▶ **Exercise material**
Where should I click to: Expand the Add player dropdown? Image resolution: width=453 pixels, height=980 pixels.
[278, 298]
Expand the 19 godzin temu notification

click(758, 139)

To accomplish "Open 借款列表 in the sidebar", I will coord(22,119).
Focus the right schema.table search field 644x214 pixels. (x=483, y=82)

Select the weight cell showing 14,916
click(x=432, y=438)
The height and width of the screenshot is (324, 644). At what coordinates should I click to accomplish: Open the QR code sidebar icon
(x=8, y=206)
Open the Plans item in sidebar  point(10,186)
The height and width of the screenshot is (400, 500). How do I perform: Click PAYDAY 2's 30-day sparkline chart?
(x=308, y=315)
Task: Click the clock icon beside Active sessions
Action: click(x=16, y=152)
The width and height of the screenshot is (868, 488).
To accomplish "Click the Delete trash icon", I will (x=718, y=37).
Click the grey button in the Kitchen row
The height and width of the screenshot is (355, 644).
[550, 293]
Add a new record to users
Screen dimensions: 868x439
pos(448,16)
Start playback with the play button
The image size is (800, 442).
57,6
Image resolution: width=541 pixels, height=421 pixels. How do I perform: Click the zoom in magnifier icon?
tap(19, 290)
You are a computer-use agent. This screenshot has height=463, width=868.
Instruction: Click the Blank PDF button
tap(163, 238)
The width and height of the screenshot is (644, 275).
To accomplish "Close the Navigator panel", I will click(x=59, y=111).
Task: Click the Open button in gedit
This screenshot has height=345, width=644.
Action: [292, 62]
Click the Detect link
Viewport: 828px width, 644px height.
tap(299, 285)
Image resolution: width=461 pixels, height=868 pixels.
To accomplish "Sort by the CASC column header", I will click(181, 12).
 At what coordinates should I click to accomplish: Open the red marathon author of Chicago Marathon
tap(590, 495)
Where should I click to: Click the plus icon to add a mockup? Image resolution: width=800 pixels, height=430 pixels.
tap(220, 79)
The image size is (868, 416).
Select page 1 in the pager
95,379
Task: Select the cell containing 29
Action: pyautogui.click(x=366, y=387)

▶ **Problem description**
Look above for the line with "Expand the 19 godzin temu notification" and the line with "Open the Plans"; transcribe both and all lines in between, exactly, and nothing else.

▶ **Your response**
Expand the 19 godzin temu notification

click(758, 139)

To accomplish "Open 借款列表 in the sidebar", I will coord(22,119).
Focus the right schema.table search field 644x214 pixels. (x=483, y=82)

Select the weight cell showing 14,916
click(x=432, y=438)
The height and width of the screenshot is (324, 644). At what coordinates should I click to accomplish: Open the QR code sidebar icon
(x=8, y=206)
Open the Plans item in sidebar  point(10,186)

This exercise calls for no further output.